=== Section Start ===
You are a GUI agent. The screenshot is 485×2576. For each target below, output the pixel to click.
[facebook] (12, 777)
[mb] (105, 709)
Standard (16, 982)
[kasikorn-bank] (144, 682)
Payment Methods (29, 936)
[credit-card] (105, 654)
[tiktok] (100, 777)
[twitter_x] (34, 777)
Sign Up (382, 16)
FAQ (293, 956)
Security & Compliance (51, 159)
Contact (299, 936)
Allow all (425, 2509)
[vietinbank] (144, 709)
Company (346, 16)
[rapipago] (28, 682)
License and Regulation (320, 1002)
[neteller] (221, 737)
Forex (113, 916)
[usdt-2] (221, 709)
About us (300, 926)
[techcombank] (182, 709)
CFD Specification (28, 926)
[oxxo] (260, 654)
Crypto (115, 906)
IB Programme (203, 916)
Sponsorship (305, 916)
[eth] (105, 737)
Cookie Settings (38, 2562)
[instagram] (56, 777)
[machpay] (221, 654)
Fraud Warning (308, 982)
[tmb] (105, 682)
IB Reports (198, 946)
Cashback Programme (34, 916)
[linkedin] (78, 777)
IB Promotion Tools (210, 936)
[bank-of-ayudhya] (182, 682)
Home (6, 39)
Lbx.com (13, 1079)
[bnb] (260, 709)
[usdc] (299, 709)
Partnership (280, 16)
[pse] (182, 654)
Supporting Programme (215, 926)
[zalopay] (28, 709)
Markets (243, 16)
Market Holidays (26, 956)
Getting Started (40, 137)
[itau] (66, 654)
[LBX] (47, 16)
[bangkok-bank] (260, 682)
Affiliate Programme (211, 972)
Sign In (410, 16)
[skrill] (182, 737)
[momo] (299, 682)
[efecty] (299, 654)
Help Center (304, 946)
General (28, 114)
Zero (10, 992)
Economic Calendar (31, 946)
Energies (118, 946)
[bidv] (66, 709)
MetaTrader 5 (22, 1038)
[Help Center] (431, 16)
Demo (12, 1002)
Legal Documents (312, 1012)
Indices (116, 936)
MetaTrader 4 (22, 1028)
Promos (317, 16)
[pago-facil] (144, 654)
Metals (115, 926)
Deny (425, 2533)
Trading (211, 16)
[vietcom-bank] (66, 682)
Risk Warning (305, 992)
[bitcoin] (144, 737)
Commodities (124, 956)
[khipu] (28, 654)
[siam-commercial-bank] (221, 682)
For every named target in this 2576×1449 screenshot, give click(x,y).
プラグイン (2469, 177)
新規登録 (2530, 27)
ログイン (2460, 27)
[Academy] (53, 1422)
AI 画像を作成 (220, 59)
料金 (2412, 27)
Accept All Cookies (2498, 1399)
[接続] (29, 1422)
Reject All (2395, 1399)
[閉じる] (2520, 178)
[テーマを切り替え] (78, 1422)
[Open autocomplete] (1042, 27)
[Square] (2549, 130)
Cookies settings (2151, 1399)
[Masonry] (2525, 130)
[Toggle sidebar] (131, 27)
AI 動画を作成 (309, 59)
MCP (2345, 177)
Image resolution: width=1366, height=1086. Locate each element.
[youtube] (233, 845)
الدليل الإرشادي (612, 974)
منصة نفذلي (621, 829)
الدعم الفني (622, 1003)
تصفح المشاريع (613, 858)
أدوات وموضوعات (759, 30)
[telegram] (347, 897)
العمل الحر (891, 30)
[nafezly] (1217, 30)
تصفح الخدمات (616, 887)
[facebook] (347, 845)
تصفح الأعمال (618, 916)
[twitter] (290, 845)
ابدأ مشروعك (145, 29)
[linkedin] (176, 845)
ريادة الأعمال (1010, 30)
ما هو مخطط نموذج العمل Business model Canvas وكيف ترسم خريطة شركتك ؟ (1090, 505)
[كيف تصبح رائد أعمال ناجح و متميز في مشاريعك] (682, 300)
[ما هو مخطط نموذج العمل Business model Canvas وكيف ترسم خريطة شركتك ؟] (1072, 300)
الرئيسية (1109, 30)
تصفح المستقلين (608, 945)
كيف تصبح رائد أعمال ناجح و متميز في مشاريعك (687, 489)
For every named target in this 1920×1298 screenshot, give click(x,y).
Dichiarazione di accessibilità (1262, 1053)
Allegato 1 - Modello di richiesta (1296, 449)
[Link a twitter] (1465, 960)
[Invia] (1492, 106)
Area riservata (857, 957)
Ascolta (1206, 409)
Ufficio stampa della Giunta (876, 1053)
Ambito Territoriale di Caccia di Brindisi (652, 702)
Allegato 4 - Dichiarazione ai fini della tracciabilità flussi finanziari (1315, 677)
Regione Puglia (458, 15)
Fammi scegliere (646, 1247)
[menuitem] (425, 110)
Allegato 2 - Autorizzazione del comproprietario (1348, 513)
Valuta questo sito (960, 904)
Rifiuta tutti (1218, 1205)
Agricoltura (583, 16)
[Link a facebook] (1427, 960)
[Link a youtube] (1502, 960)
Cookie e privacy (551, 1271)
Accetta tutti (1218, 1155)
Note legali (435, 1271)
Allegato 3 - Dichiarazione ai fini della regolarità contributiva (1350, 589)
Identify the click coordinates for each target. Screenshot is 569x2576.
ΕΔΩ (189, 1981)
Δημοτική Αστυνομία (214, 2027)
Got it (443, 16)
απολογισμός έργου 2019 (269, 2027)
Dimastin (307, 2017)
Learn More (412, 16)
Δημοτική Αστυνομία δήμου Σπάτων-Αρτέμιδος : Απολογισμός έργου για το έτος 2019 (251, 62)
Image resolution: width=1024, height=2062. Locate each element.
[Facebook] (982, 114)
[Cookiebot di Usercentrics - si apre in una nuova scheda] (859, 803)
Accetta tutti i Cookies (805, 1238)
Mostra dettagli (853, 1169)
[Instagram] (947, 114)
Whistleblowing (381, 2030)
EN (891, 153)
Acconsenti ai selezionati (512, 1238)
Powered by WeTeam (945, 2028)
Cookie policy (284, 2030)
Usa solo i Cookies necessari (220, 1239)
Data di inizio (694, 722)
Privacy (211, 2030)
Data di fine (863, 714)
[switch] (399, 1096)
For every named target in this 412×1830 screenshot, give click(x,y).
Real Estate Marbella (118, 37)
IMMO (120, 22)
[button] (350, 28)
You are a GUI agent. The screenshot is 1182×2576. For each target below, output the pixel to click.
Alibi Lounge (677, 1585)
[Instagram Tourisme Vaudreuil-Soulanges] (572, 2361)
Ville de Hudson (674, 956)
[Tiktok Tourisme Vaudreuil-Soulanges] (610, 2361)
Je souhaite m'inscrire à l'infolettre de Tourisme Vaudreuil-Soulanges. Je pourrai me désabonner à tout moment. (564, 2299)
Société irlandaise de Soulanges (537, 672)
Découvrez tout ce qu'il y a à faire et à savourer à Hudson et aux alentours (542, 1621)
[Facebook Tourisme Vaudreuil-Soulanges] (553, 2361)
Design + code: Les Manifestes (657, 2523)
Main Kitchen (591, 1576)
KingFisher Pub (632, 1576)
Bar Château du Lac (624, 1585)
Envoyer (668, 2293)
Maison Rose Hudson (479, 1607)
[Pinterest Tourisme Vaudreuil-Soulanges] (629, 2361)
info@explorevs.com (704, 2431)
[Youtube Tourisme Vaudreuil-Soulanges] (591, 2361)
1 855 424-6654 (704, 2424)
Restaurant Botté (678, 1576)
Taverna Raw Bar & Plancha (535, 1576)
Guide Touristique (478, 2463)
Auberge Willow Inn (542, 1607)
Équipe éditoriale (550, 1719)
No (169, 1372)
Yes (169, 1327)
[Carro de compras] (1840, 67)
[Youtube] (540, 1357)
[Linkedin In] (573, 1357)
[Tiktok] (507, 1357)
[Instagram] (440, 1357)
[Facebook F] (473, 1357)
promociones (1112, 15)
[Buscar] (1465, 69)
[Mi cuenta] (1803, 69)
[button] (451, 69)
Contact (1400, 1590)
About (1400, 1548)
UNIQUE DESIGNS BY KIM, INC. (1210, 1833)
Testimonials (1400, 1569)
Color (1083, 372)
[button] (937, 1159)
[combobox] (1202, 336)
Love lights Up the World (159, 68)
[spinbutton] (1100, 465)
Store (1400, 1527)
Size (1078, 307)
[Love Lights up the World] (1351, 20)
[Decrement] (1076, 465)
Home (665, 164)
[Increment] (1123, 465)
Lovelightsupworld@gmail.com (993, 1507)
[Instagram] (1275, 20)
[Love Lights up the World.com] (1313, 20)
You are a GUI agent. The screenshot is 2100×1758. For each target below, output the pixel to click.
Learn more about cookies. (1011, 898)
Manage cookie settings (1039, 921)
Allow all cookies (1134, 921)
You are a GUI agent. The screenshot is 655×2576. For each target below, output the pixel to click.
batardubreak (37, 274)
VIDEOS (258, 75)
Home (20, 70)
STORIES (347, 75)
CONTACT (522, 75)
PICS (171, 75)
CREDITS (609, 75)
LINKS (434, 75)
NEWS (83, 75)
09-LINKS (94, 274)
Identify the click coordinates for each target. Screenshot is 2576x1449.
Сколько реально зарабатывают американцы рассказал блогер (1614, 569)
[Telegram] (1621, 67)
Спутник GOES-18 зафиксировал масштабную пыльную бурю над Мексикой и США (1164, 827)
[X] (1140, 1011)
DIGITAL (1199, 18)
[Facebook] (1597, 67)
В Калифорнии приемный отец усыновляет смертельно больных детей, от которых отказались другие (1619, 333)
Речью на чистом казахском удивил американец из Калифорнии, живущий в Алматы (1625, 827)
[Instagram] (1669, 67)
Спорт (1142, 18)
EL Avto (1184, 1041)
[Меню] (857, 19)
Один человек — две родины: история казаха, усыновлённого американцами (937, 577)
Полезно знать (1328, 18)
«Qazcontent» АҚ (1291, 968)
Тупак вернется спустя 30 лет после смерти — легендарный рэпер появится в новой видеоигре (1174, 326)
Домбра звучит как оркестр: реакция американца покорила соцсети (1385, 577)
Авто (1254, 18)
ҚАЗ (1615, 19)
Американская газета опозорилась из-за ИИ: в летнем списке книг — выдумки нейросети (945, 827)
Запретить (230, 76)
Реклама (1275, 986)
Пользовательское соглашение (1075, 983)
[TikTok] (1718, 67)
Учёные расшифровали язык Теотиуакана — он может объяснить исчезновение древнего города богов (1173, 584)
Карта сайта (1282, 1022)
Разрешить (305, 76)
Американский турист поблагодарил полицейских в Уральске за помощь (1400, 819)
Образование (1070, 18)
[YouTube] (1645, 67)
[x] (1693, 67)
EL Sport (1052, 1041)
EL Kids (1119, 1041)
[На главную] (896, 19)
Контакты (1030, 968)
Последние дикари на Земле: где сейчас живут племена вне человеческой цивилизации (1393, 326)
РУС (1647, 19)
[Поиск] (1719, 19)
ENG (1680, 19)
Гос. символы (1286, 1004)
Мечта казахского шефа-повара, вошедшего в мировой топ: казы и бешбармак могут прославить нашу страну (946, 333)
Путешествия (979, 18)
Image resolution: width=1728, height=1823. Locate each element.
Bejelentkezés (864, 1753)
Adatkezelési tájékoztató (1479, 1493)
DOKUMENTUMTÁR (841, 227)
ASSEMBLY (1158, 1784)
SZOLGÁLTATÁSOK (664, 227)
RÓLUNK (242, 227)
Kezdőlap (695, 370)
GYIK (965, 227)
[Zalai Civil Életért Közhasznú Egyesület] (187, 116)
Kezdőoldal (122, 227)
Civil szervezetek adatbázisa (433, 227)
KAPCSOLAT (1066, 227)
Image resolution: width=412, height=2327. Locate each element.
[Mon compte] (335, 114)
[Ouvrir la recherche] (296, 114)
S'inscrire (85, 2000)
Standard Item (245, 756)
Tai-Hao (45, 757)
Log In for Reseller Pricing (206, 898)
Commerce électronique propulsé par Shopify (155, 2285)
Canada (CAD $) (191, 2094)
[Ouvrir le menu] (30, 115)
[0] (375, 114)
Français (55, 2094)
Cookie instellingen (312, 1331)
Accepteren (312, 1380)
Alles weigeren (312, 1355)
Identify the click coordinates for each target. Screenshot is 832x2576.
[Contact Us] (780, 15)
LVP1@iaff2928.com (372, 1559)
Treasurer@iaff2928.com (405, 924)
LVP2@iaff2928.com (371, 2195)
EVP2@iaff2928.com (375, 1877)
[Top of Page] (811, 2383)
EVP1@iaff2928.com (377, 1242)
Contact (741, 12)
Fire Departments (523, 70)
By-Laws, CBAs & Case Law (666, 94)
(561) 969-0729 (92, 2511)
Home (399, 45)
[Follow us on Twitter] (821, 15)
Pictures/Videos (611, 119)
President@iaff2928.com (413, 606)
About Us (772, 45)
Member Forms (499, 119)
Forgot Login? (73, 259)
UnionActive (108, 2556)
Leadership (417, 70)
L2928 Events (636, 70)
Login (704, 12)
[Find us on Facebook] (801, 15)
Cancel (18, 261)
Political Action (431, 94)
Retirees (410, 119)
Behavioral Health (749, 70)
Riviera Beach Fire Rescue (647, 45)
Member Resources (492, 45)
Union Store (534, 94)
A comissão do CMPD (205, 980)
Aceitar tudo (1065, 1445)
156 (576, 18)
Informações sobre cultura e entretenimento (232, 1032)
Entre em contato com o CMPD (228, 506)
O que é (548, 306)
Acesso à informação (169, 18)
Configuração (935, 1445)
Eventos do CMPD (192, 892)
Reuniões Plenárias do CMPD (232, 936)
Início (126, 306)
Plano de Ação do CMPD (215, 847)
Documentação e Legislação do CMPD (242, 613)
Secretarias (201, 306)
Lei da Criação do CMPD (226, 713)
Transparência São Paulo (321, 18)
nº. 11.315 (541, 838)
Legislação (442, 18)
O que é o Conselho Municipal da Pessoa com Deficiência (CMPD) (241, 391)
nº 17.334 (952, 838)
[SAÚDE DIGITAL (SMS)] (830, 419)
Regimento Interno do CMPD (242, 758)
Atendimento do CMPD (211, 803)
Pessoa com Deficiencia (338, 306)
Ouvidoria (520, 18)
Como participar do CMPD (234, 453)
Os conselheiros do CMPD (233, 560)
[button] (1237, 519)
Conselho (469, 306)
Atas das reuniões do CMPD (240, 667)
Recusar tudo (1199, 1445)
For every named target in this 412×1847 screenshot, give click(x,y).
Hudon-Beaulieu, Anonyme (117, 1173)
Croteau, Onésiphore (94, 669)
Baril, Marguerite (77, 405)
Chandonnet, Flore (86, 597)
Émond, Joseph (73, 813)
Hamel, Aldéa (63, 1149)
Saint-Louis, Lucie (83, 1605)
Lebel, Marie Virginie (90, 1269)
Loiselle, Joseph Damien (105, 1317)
=== Section End ===
* Your assignment: Of the entries above, repeat exactly the lines from the line with "nº. 11.315 (541, 838)" through the line with "Conselho (469, 306)", both of them included.

* Completed task:
nº. 11.315 (541, 838)
Legislação (442, 18)
O que é o Conselho Municipal da Pessoa com Deficiência (CMPD) (241, 391)
nº 17.334 (952, 838)
[SAÚDE DIGITAL (SMS)] (830, 419)
Regimento Interno do CMPD (242, 758)
Atendimento do CMPD (211, 803)
Pessoa com Deficiencia (338, 306)
Ouvidoria (520, 18)
Como participar do CMPD (234, 453)
Os conselheiros do CMPD (233, 560)
[button] (1237, 519)
Conselho (469, 306)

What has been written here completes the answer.